Frequent deregulation of cyclin-dependent kinase (CDK) activation associated with loss of cell cycle control was found in most of human cancers. A recent development of a new class of antineoplasic agents targeting the cell cycle emerged as a small molecule CDK inhibitor, roscovitine, which presents potential antiproliferative and antitumoral effects in human tumors. Additional studies reported that roscovitine combined with cytotoxic agents can cooperate with DNA damage to activate p53 protein. However, little is known about the biological effect of roscovitine combined with ionizing radiation (IR) in human carcinoma, and no studies were reported thus far in p53 mutated carcinoma. In the breast cancer cell line MDA-MB 231, which lacks a functional p53 protein, we found a strong radiosensitization effect of roscovitine in vitro by clonogenic survival assay and in vivo in MDA-MB 231 xenograft model. Using Pulse Field Gel Electrophoresis, a strong impairment in DNA-double-strand break rejoining was observed after roscovitine and IR treatment as compared with IR alone. Cell cycle analysis showed a G(2) delay and no increase in radiation-induced apoptosis in the cells treated with IR or roscovitine and IR. On the other hand, we found a significant induction in micronuclei frequency after roscovitine and IR treatment as compared with IR alone. This effect was also observed in BALB murine cells in contrast to SCID murine cells, which are deficient in DNA-PKcs, suggesting a possible DNA-double-strand break repair defect in the nonhomologous end joining pathways.
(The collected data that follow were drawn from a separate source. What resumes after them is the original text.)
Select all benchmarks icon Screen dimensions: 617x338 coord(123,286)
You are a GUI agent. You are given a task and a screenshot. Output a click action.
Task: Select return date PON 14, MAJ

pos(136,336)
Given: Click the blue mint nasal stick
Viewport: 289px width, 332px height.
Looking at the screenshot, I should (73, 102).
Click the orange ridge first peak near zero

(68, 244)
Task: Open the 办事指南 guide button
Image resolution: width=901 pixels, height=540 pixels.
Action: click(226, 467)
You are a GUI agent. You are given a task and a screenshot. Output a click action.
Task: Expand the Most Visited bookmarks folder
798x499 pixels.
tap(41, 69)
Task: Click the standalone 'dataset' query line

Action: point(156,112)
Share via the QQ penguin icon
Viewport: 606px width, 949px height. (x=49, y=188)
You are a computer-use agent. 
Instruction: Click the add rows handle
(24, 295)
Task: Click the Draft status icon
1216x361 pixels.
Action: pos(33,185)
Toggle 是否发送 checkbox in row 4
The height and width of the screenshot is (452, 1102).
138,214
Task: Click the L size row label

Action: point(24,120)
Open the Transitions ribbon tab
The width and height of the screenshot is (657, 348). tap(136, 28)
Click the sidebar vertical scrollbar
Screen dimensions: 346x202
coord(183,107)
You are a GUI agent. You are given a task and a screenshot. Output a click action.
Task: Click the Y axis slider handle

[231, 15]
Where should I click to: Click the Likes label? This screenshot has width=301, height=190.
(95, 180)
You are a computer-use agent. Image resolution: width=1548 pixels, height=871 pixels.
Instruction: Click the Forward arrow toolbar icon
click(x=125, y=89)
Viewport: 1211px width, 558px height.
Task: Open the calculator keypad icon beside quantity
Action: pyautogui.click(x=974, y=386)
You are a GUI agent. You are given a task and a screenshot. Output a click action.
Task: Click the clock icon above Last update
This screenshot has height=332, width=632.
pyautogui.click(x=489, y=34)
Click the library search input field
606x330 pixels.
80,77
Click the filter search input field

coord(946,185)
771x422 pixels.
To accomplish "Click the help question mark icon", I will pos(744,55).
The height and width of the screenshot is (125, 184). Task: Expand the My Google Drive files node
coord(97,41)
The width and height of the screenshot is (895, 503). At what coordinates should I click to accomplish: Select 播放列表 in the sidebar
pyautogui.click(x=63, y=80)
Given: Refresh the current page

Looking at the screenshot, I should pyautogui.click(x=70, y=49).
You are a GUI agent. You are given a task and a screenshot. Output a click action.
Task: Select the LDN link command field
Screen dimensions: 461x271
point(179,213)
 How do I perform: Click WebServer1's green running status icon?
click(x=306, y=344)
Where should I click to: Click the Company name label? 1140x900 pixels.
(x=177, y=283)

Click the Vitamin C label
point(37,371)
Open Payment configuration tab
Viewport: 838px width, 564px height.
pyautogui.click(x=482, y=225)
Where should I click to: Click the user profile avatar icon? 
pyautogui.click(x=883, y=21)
In MDA-MB 231 cells, the radiosensitization effect of roscovitine was associated with an inhibition of the DNA-dependent protein kinase activity caused by a marked decrease in Ku-DNA binding by using the electrophoretic mobility shift assay. In conclusion, we found a novel effect on DNA repair of the CDK inhibitor roscovitine, which acts as a radiosensitizer in vitro and in vivo in breast cancer cells lacking a functional p53.

Antiviral agent cidofovir decreases Epstein-Barr virus (EBV) oncoproteins and enhances the radiosensitivity in EBV-related malignancies.

The Epstein-Barr virus (EBV) is involved in the carcinogenesis of several human cancers such as nasopharyngeal carcinoma (NPC) and Burkitt lymphoma (BL). Given the consistent role of EBV in transformation and maintenance of malignant phenotype, antiviral strategies provide an attractive approach to target EBV-expressing cells. In that aim, we have tested the Cidofovir, which is an acyclic nucleoside phosphonate analog known to exert an antiproliferative activity in some human virus-related tumors. Here, we show that Cidofovir induces a downregulation of the EBV oncoprotein LMP1 associated with a decrease of the antiapoptotic Bcl-2 and an increase of the proapoptotic Bax protein in Raji (BL) and C15 (NPC) cells. Using BL cell line BL2 B95-8 (BL2 infected with the B95.8 strain of EBV), we addressed the relation between EBV genome expression and modulation of viral oncoproteins by Cidofovir and/or ionizing radiation (IR). Cidofovir was able to significantly reduce LMP1 and EBNA2 mRNA and protein expression. This effect was associated with inhibition of proliferation, stimulation of apoptosis, and decrease of Bcl-2 expression in BL2 B95.8 cells. In addition, Cidofovir enhanced the radiation-induced apoptosis and the radiosensitivity through the proteolytic cleavage of death effectors caspase-9 and -3, which was specifically induced by combined treatment in EBV-positive cells compared to their negative counterparts. Furthermore, the combined treatment in nude mice led to a complete tumor remission without increasing toxicity in two human EBV-related cancer xenografts (Raji and C15). These results provide the basis for a novel anticancer strategy to enhance the therapeutic ratio of IR in EBV-related cancers.